Алекс указывает на хижину.
— Внутри.
Линкольн фыркает.
— Ты оставил ее одну в моем доме?
— Она с твоей сестрой.
Линкольн что-то отвечает, но я уже на полпути к вершине холма. Если женщина что-то знает о церкви и готова поговорить, то я готова выслушать.
Сандра Уилкинсон — пожилая дама с седеющими волосами и ямочкой на щеке. Каждую субботу она ходит в парикмахерскую, чтобы сделать хорошую прическу и «узнать городские новости». У нее также есть двое взрослых детей, которые уехали с острова, как только им исполнилось восемнадцать, и ни разу не навестили ее, сколько бы раз она ни пыталась убедить их вернуться домой.
Я знаю все это, потому что в первые несколько минут знакомства с Сандрой она сама мне это рассказала.
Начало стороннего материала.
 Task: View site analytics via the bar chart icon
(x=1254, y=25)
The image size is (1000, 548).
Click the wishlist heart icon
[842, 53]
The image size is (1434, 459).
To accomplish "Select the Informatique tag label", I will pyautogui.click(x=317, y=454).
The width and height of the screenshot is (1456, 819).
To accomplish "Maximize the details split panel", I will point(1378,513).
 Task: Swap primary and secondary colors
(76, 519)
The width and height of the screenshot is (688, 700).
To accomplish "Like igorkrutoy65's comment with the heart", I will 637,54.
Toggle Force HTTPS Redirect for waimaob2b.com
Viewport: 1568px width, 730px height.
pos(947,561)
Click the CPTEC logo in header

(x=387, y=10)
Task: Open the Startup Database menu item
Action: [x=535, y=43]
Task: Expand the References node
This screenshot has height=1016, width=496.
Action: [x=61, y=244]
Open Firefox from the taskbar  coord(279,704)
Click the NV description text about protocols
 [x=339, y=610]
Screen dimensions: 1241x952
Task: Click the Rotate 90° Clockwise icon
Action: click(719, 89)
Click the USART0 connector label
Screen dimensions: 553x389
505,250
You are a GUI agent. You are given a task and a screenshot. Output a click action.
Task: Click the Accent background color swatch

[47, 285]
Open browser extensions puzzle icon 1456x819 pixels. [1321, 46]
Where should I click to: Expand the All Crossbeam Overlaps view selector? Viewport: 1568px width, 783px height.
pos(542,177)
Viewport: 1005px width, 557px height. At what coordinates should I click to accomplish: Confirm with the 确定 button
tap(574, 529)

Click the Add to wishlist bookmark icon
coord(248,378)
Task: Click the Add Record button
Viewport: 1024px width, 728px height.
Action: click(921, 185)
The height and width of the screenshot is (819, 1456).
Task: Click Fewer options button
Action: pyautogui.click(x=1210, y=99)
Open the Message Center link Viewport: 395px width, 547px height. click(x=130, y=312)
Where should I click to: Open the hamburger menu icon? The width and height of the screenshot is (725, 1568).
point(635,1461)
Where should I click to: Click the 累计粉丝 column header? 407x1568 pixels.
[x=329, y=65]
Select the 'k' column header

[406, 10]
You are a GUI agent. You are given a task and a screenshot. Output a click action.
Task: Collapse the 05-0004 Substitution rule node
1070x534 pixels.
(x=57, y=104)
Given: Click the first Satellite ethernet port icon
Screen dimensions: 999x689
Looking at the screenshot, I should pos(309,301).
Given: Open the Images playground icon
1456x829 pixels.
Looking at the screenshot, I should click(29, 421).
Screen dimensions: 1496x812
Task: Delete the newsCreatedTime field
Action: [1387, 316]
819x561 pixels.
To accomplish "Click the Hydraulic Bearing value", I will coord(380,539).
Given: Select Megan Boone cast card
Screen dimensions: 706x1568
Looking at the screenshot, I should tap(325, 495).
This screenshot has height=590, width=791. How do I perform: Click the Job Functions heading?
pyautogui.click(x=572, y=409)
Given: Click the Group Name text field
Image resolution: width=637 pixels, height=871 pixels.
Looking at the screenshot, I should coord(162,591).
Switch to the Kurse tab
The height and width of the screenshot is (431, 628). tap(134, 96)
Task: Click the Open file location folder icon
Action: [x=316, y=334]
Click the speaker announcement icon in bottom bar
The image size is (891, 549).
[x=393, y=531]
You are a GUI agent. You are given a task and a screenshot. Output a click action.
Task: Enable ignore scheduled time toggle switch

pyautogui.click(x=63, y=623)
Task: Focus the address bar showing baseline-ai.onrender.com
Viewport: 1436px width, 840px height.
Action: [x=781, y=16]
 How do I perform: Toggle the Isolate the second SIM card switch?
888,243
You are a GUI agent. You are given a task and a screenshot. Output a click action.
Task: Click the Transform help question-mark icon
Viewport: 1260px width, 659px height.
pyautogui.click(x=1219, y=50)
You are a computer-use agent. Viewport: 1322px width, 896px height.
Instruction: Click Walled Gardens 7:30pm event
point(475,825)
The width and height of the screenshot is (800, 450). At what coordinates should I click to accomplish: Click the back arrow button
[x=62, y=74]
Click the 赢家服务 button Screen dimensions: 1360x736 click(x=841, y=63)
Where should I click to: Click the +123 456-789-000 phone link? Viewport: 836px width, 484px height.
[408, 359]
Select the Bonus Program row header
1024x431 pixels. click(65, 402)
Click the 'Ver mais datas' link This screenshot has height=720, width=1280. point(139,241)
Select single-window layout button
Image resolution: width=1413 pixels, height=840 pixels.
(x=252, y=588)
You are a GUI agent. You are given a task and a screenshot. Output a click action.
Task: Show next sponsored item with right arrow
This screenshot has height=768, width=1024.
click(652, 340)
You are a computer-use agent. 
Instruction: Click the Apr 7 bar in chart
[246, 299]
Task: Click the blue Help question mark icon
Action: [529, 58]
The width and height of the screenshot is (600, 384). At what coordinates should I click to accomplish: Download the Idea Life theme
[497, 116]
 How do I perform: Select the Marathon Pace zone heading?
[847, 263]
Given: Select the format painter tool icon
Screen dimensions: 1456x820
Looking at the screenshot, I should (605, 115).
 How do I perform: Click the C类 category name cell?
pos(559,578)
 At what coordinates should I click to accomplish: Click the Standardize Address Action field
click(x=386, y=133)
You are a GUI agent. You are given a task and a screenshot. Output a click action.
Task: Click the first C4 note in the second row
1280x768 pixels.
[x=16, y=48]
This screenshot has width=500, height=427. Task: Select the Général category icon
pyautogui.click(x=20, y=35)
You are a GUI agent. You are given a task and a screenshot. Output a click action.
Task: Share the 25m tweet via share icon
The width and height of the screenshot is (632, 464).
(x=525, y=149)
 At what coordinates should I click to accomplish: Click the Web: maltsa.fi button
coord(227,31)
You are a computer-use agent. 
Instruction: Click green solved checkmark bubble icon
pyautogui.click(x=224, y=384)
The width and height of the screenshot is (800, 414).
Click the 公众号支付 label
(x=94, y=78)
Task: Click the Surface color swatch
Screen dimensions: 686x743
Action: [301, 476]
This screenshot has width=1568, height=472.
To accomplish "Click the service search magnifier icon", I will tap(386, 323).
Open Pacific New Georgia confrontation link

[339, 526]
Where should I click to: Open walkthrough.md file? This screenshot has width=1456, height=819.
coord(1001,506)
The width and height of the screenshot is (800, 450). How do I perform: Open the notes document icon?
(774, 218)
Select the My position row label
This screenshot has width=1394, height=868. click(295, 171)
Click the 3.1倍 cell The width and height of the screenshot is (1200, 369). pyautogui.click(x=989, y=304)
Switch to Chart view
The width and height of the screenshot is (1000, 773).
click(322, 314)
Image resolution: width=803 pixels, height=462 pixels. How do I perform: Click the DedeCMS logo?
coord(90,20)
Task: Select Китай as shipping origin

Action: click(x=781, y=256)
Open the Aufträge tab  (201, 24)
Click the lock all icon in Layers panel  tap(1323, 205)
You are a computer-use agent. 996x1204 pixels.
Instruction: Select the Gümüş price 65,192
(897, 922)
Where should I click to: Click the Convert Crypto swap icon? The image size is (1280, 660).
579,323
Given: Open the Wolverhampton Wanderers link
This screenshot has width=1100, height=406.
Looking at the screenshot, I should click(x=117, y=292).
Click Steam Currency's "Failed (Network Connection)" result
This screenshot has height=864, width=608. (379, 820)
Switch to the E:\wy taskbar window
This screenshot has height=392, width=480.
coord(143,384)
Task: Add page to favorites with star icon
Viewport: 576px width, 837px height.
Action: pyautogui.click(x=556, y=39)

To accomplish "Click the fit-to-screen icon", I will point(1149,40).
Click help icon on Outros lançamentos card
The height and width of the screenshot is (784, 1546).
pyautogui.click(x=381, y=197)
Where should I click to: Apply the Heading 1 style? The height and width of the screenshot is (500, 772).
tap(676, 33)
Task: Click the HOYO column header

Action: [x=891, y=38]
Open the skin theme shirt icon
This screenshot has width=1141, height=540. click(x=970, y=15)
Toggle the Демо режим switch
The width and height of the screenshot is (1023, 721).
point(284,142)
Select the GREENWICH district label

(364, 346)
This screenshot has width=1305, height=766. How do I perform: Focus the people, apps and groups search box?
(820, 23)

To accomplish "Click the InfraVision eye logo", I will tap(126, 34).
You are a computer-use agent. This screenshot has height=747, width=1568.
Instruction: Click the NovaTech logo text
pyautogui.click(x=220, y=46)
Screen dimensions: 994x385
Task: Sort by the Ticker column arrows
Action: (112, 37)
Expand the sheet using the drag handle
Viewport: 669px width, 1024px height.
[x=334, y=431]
— Послушай, между нами, — говорит она, ее взгляд скользит к закрытой двери спальни Линкольна. — Я просто не могу смириться с мыслью, что в этом городе снова произойдет что-то гнусное. — Она делает глоток из своей дымящейся кружки чая, которую приготовила Дейзи, ее нога время от времени нервно подпрыгивает под цветастой юбкой длиной до пола.
— Что может быть более гнусным, чем серийный убийца? — спрашивает Алекс, двигаясь вперед, пока не оказывается прямо рядом с тем местом, где мы сидим.
Раздражение пронизывает меня насквозь, и я свирепо смотрю на него.
— Ты не помогаешь, — говорю я одними губами, прежде чем снова перевести взгляд туда, где Сандра присаживается на край неубранных простыней Линкольна. Жар приливает к моим щекам, когда я думаю о том, почему они не застелены, но женщина отказалась говорить при всех, и было легче привести ее сюда, чем выдворить сестру Линкольна и его племянника.
— Я просто имею в виду, что больше не хочу, чтобы люди расстраивались, — парирует она. — Все, что я когда-либо пыталась сделать, это сохранить мир в этом городе.
— Мэм, — говорю я. — Поверьте, мы делаем все, что в наших силах, чтобы убедиться, что все жители в безопасности.